2013 - 05/23 [Thu] - 15:35

 新聞やテレビで大きく報道された、馬券で大稼ぎした人の所得税法違反に関する裁判の判決が今日あったようですね。ニュースによりますと、国税側の処分とは異なり、裁判所は「娯楽の範囲を超えて資産運用と言えるので、外れ馬券も経費とみなす」という判断を下したのだとか。

 その上で、国税が5億7千万円と算出した納税額を5千万円に減額したのだそう。さらには執行猶予付きとしたらしいですね。しかしなんか裁判所の判断って、国家権力に対する国民の権利をやたらと認めがちというか、左翼的というか、司法ってどうもそういうきらいがありますね。
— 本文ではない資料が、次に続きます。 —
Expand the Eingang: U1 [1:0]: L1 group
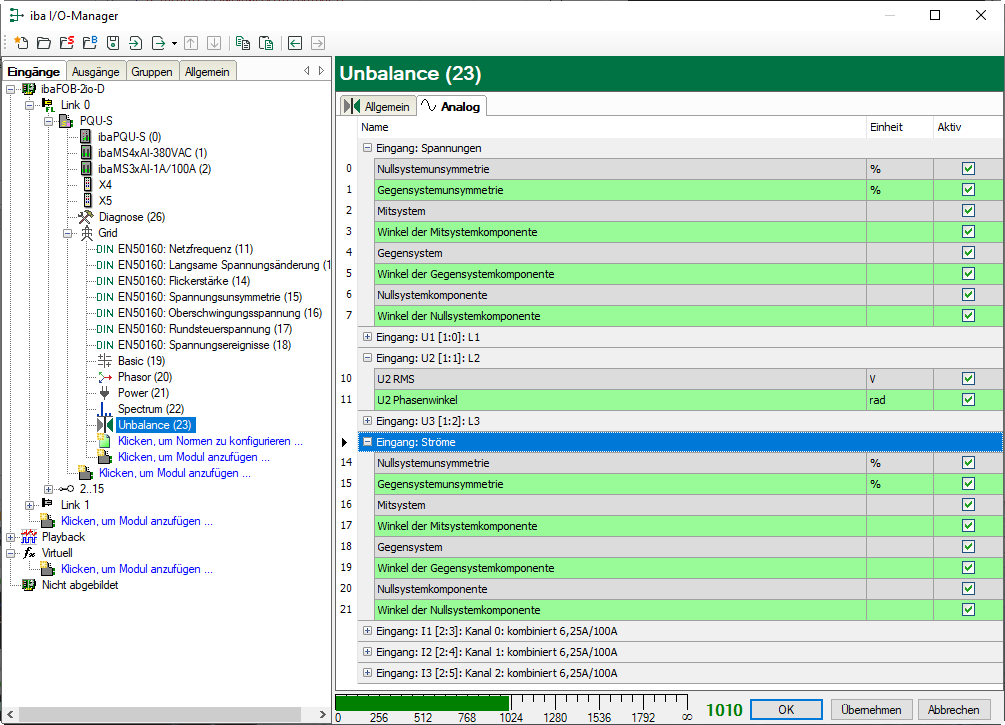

以前の武富士の相続に関する判断を見てもそうですが・・。

 今回の判決にしても、税務に絡んでいる人間の一般的感覚からすれば、そもそも競馬というギャンブルを「娯楽の範囲を超えて資産運用であった」と判断するところが理解できませんねぇ。確かに報道されているところによれば、パソコンでシステムを作ってまさに「投資」と呼べる馬券購入を行っていたようですが、しかしそうは言っても所詮「ギャンブルはギャンブル」だと思うんですよね。

 裁判所は今回の事件における馬券購入行為を「資産運用のための投資」とみなしたようですが、馬券購入を「投資」と判断する思考が、申し訳ないですが私のような低レベルな人間には理解できません。だって競馬は、どれほど統計的に、そして科学的に分析を行ってお金をつぎ込もうと、偶然の結果による「ゼロか100」の世界ですからね。
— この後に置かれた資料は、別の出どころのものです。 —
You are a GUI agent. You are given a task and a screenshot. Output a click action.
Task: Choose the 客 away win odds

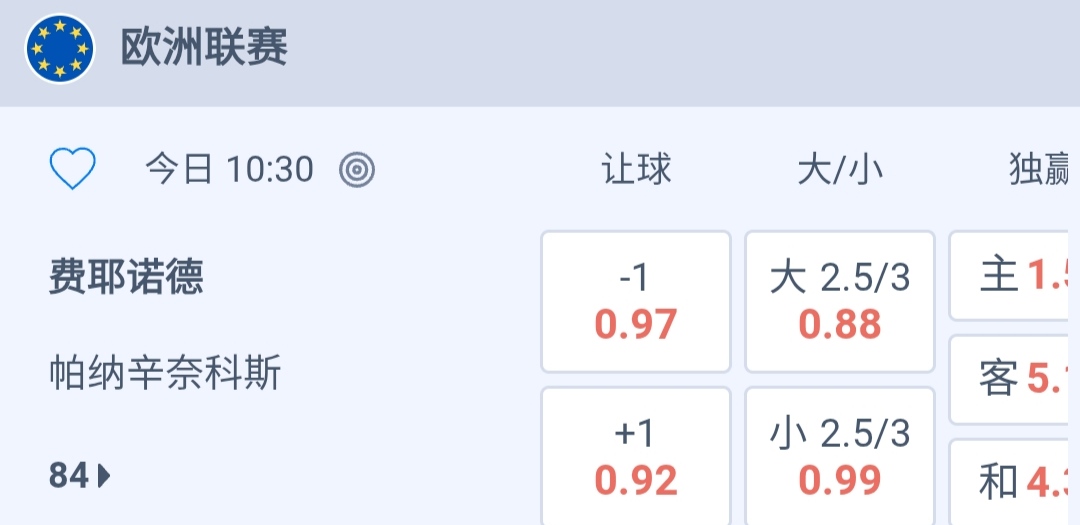1014,379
 私たちの一般的な感覚では、「ゼロか100」は「投資」じゃないです(笑)。「投資」って言うのは、失敗してもせいぜい50や10は元本が返ってくるのが「投資」や「資産運用」であって、レースの結果でゼロになる可能性がほとんどである競馬は「投資」ではないです。それを「事業」「資産運用」とみなすのも、凡人には理解できません。

 だから、どれほど巨額のお金をつぎ込もうと、絶対的に「競馬はギャンブル」です。それに「巨額のお金を使っていれば『ギャンブル』が『資産運用』になる」というのなら、大金持ちがラスベガスやマカオで数億円をすった場合も、「あれは事業だった。だから損をした金額は必要経費と認めて確定申告させて欲しい」と主張する輩の言い分を認めなければならなくなります。先日問題を起こした大王製紙の御曹司がそういう主張を行ってくれば、裁判所はその主張すらも認めるんでしょうかね?

 どれだけ凄いシステムを使って、システマチックに馬券を買っていようと、どれほど多くの資金をつぎ込んでいようと、「競馬」は「競馬」でしょう?普通。他にどう理解すればいいのでしょう?ま、普通じゃない判断を行うところが裁判所なのかも知れませんけど、武富士の時の話もそうでしたが、どうも反権力的といいますか、反役所的といいますか、どうも「官対民」のケースの場合には、最近は民側の主張を好意的に取り上げすぎるような気がするんですよねぇ。

 いや、そりゃ租税法律主義、だとか、疑わしきは罰せず、という思想が司法の世界にはあるのかも知れませんけど、けどそれじゃ、カネを持って悪知恵を回す奴だけがトクする世界になっちゃうんですよね。結局その他多くの一般市民は逆に不満を感じることにつながりかねないんですよね。なぜなら、そういうイレギュラーなことは「金持ち」にしかできないからです。

 今回の判決も、このまま確定していくのか、それとも国税が控訴するのかわかりませんけど、正直いってスッと心に落ちていく判決ではないように思いますねぇ・・。もちろん立場によっては「国税ザマミロ!国税に一泡吹かせた画期的な判決だ!」と大喜びされている方々も多いと思いますが・・。

 ううむ・・、微妙な判決・・。